**Assignment**: Set down the entries once more exactly as they were written.

**Saved entries**:
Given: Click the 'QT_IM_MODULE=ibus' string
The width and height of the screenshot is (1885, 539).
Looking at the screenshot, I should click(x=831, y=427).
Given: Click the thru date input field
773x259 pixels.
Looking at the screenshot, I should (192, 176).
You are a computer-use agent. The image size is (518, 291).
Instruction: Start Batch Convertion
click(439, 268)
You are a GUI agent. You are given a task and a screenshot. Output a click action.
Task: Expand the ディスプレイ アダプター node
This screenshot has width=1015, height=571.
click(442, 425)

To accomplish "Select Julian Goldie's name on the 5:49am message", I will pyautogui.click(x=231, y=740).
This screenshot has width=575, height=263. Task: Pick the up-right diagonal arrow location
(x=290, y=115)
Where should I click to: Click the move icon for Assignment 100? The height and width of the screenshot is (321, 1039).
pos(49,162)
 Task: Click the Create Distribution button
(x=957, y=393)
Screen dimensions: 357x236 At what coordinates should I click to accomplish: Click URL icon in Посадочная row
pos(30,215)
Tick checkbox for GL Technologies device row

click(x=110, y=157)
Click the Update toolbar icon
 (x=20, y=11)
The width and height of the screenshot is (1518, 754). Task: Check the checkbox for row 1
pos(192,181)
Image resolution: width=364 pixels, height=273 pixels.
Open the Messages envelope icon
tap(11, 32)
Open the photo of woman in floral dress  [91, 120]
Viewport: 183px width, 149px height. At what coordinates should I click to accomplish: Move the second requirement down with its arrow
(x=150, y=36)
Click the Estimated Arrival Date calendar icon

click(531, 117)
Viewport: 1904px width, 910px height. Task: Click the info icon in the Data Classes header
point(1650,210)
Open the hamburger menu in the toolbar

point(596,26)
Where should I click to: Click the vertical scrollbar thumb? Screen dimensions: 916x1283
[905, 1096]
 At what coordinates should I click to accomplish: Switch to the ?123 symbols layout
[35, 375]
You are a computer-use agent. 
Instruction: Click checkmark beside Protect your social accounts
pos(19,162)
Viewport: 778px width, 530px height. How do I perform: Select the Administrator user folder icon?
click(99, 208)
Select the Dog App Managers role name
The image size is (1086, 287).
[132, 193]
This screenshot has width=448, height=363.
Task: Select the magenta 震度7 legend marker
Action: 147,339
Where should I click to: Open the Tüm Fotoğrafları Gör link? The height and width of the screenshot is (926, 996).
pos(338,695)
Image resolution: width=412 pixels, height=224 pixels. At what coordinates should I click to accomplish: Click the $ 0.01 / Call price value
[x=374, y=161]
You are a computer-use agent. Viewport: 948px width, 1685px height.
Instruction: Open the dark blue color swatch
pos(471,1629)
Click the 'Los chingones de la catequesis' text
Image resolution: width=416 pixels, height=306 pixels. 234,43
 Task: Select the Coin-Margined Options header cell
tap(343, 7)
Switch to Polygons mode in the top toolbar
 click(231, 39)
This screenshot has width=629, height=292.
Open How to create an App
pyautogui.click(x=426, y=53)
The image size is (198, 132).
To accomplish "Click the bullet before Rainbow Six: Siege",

**Response area**:
Given: Click the 'QT_IM_MODULE=ibus' string
The width and height of the screenshot is (1885, 539).
Looking at the screenshot, I should click(x=831, y=427).
Given: Click the thru date input field
773x259 pixels.
Looking at the screenshot, I should (192, 176).
You are a computer-use agent. The image size is (518, 291).
Instruction: Start Batch Convertion
click(439, 268)
You are a GUI agent. You are given a task and a screenshot. Output a click action.
Task: Expand the ディスプレイ アダプター node
This screenshot has width=1015, height=571.
click(442, 425)

To accomplish "Select Julian Goldie's name on the 5:49am message", I will pyautogui.click(x=231, y=740).
This screenshot has width=575, height=263. Task: Pick the up-right diagonal arrow location
(x=290, y=115)
Where should I click to: Click the move icon for Assignment 100? The height and width of the screenshot is (321, 1039).
pos(49,162)
 Task: Click the Create Distribution button
(x=957, y=393)
Screen dimensions: 357x236 At what coordinates should I click to accomplish: Click URL icon in Посадочная row
pos(30,215)
Tick checkbox for GL Technologies device row

click(x=110, y=157)
Click the Update toolbar icon
 (x=20, y=11)
The width and height of the screenshot is (1518, 754). Task: Check the checkbox for row 1
pos(192,181)
Image resolution: width=364 pixels, height=273 pixels.
Open the Messages envelope icon
tap(11, 32)
Open the photo of woman in floral dress  [91, 120]
Viewport: 183px width, 149px height. At what coordinates should I click to accomplish: Move the second requirement down with its arrow
(x=150, y=36)
Click the Estimated Arrival Date calendar icon

click(531, 117)
Viewport: 1904px width, 910px height. Task: Click the info icon in the Data Classes header
point(1650,210)
Open the hamburger menu in the toolbar

point(596,26)
Where should I click to: Click the vertical scrollbar thumb? Screen dimensions: 916x1283
[905, 1096]
 At what coordinates should I click to accomplish: Switch to the ?123 symbols layout
[35, 375]
You are a computer-use agent. 
Instruction: Click checkmark beside Protect your social accounts
pos(19,162)
Viewport: 778px width, 530px height. How do I perform: Select the Administrator user folder icon?
click(99, 208)
Select the Dog App Managers role name
The image size is (1086, 287).
[132, 193]
This screenshot has width=448, height=363.
Task: Select the magenta 震度7 legend marker
Action: 147,339
Where should I click to: Open the Tüm Fotoğrafları Gör link? The height and width of the screenshot is (926, 996).
pos(338,695)
Image resolution: width=412 pixels, height=224 pixels. At what coordinates should I click to accomplish: Click the $ 0.01 / Call price value
[x=374, y=161]
You are a computer-use agent. Viewport: 948px width, 1685px height.
Instruction: Open the dark blue color swatch
pos(471,1629)
Click the 'Los chingones de la catequesis' text
Image resolution: width=416 pixels, height=306 pixels. 234,43
 Task: Select the Coin-Margined Options header cell
tap(343, 7)
Switch to Polygons mode in the top toolbar
 click(231, 39)
This screenshot has width=629, height=292.
Open How to create an App
pyautogui.click(x=426, y=53)
The image size is (198, 132).
To accomplish "Click the bullet before Rainbow Six: Siege",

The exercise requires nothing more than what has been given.